Structural and mechanistic understanding of kinetochore-mediated control of microtubule dynamics

Microtubules are conserved cytoskeletal polymers that play crucial roles in processes ranging from cell division to cell migration. Microtubule ends are constantly adding or losing tubulin, a process that is tightly regulated by end-binding proteins. Vitally important for cell division, microtubule end-generated forces are balanced by kinetochores, protein super-complexes assembled at the centromeric chromatin. Here, force is necessary to silence the spindle assembly checkpoint through a poorly understood mechanism. I have previously established that the minimal human outer kinetochore model featuring oligomerised Ndc80 complex can stabilise microtubules in vitro while simultaneously resisting microtubule-generated force.

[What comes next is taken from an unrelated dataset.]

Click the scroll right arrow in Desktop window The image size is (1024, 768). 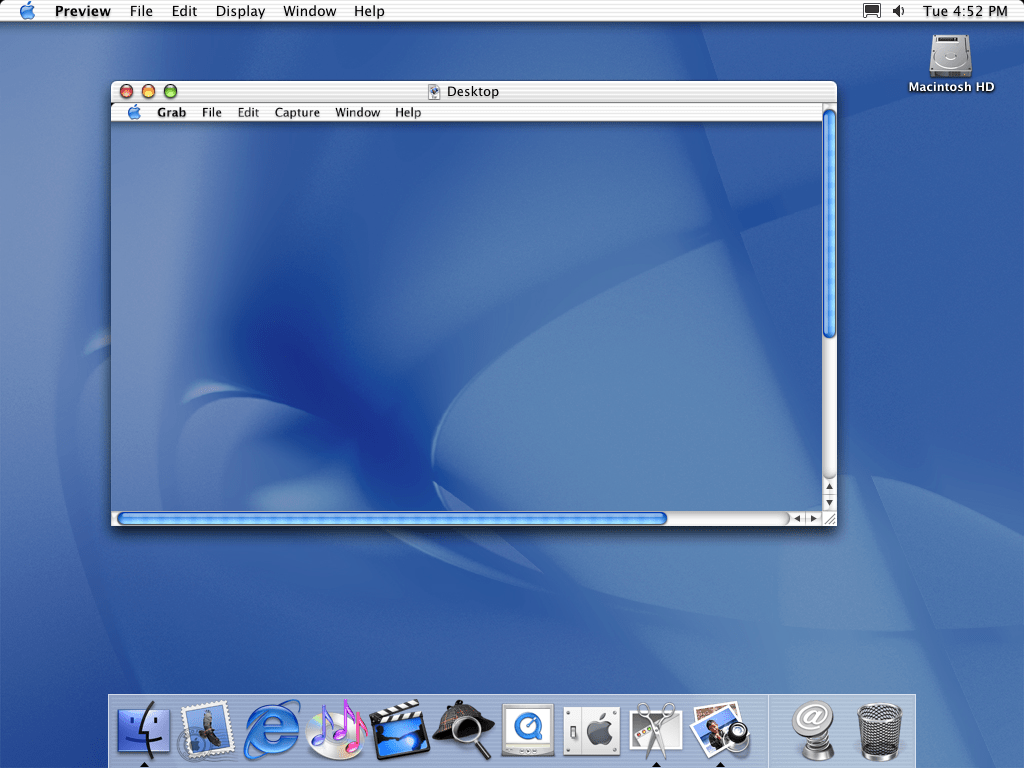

However, flexibility of microtubule ends and Ndc80 oligomers, as well as the transience of interactions between them present a challenge in studying this unique force-sensitive connection using conventional structural methods, and therefore significantly limit our understanding of kinetochore function. Here I propose to directly investigate the kinetochore-microtubule interface reconstituted in vitro under force using electron cryo-tomography. A multi-scale experimental approach that I have established previously, featuring a combination of light and electron microscopy, in vitro reconstitution, single-molecule force-sensing, and cutting-edge image processing, will enable me to understand the mechanisms underlying force-sensitivity of kinetochore-microtubule interface, its regulation by post-translational modifications, and its evolutionary conservation.